Waszyngtoński dziennik przytacza wyniki raportu organizacji „Just Facts”, która przeanalizowała dane z wyborów prezydenckich 2008 roku. Dostarczyła ich grupa badawcza Harvard/YouGov, która co dwa lata bada próbkę 10 tysięcy wyborców. Wśród nich są ci, którzy oddali głosy chociaż nie są amerykańskimi obywatelami, a więc nie mjąa praw wyborczych.

Do tego dochodzą badania Uniwersytetu Old Dominion z Wirginii. Z tych badań wynika, że w wyborach oddano od 38 tysięcy do nawet 2,8 miliona nielegalnych głosów. Według „Just Facts” która porównała obydwa wyniki badań i bazy danych aż 7,9 milionów osób nieposiadających obywatelstwa zarejestrowało się do wyborów z czego pomiędzy 600 tysięcy do 5,7 miliona miało oddać głosy.

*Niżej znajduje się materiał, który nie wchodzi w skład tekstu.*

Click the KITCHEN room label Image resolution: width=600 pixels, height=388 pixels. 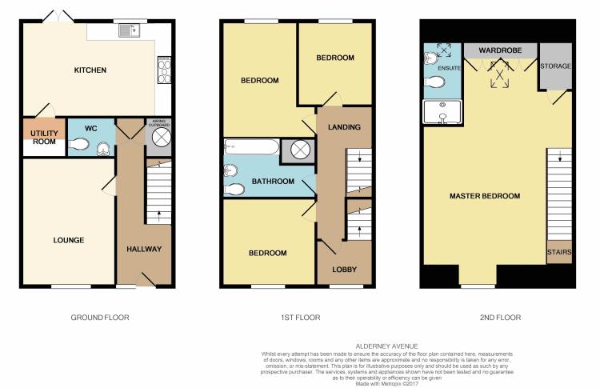click(x=90, y=70)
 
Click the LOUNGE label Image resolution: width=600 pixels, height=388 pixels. click(x=69, y=240)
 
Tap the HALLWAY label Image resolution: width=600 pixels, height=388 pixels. click(x=144, y=250)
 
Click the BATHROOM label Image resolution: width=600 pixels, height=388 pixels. click(x=273, y=182)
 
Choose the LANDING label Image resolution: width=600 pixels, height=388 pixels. click(x=344, y=127)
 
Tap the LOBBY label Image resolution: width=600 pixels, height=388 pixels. click(x=344, y=270)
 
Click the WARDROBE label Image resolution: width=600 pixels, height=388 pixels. click(x=500, y=50)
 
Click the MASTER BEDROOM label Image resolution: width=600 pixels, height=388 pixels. click(x=485, y=196)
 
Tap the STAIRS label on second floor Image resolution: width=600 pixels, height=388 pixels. click(x=559, y=252)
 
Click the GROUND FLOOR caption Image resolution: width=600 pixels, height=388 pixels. click(x=100, y=318)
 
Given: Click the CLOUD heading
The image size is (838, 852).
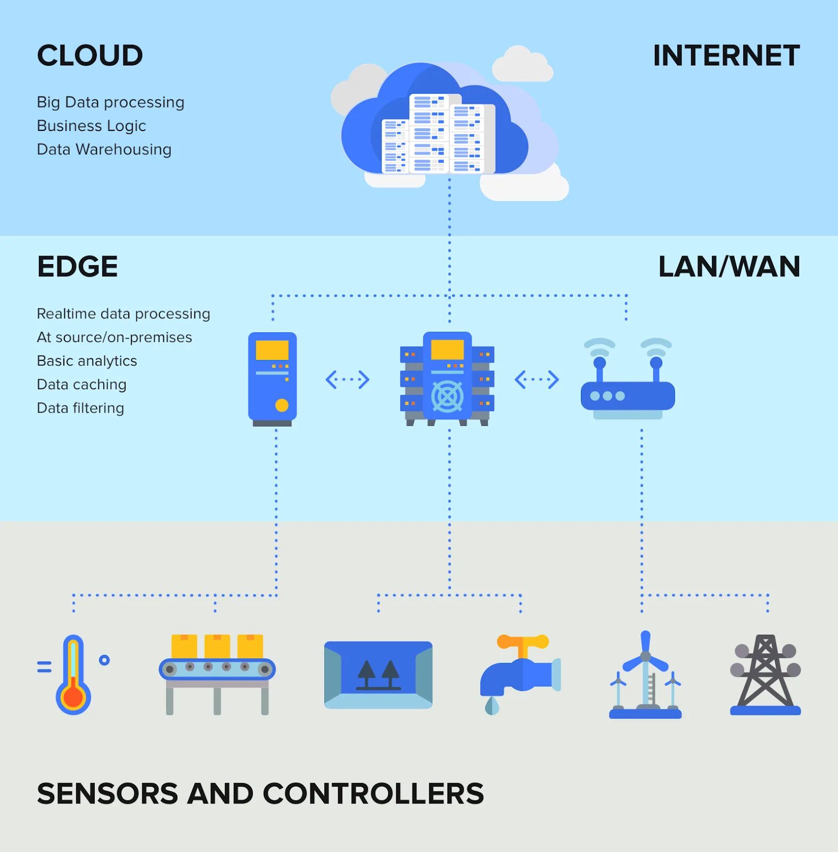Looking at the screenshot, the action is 90,55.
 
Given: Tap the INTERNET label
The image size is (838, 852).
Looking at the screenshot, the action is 726,55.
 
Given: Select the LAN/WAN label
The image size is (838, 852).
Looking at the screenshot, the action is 729,267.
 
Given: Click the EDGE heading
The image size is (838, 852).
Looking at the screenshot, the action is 77,267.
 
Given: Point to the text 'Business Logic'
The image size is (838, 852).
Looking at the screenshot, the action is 91,126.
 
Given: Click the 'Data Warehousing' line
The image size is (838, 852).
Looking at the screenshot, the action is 104,149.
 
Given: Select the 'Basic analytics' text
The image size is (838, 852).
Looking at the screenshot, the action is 87,361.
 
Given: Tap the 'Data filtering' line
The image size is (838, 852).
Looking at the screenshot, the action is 80,408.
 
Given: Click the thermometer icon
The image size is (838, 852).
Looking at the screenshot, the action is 73,675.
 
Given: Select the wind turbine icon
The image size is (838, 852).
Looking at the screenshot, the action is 645,675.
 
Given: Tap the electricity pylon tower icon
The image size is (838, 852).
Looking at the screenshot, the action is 765,674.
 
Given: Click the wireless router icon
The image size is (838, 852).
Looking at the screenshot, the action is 628,379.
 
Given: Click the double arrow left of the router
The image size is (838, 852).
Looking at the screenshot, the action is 537,380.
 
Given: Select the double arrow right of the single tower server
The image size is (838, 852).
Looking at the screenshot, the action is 347,380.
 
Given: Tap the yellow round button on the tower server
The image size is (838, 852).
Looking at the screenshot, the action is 282,405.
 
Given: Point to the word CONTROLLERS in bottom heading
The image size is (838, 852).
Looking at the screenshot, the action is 373,793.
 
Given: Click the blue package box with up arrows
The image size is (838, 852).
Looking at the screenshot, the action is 378,675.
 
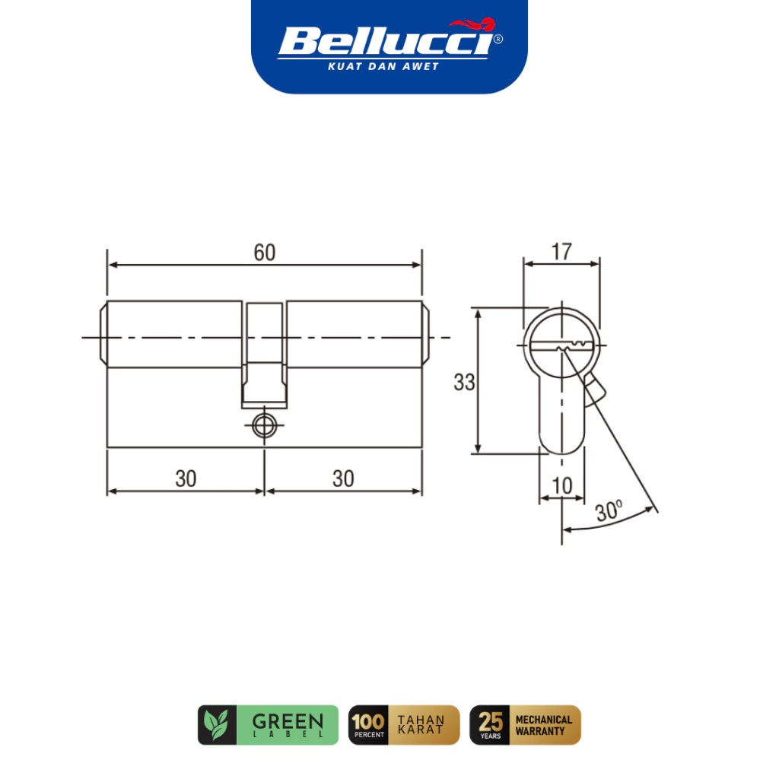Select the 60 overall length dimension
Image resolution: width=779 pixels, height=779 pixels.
(264, 253)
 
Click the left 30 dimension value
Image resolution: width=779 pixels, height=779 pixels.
(186, 479)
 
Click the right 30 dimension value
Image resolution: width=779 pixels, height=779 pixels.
(343, 479)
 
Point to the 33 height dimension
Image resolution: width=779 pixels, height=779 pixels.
(464, 383)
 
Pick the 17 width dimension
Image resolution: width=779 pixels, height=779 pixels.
(561, 252)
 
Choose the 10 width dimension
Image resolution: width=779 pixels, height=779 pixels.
(562, 485)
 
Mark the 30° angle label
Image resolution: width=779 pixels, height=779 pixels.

Według organizacji w 2012 roku jako wyborcy nielegalnie zarejestrowało się pomiędzy 3,2 mln, a 5,6 mln z czego głosować mogło nawet 3,6 miliona.

Wyniki te opierają się też na oficjalnych danych rządu dotyczących posługiwania się przez imigrantów fałszywymi dowodami tożsamości i innymi dokumentami pozwalającymi normalnie funkcjonować w USA.

W zrobionych niezależnie badaniach w niektórych okręgach wyborczych w stanach Maryland i Wirginia odkryto tysiące nielegalnie zarejestrowanych.

Prawo wyborcze jest w USA niezwykle liberalne. By zagłosować trzeba się wcześniej tylko zarejestrować. Przy rejestracji w wielu stanach nie potrzeba okazywać żadnego dokumentu. Przy samym głosowaniu również nie trzeba go okazywać, wystarczy tylko być zarejestrowanym na liście.

Prawo to jest od lat przedmiotem sporu pomiędzy Republikanami, a Demokratami. Republikanie chcą wprowadzić wymóg okazania dokumentów przy rejestracji i głosowaniu. Sprzeciwiają się temu Demokraci twierdząc, że to rasistowskie i ma wyeliminować głosy murzynów, którzy często nie mają żadnych dokumentów.

Tymczasem Demokratom chodzi oczywiście o to, by w wyborach brali udział imigranci w tym, ci którzy są w USA nielegalnie. Imigranci tradycyjnie, w przytłaczającej większości oddają głosy właśnie na Demokratów. Stąd też polityka Demokratów otwarcia granic dla jak największej liczby imigrantów. Chodzi o import elektoratu.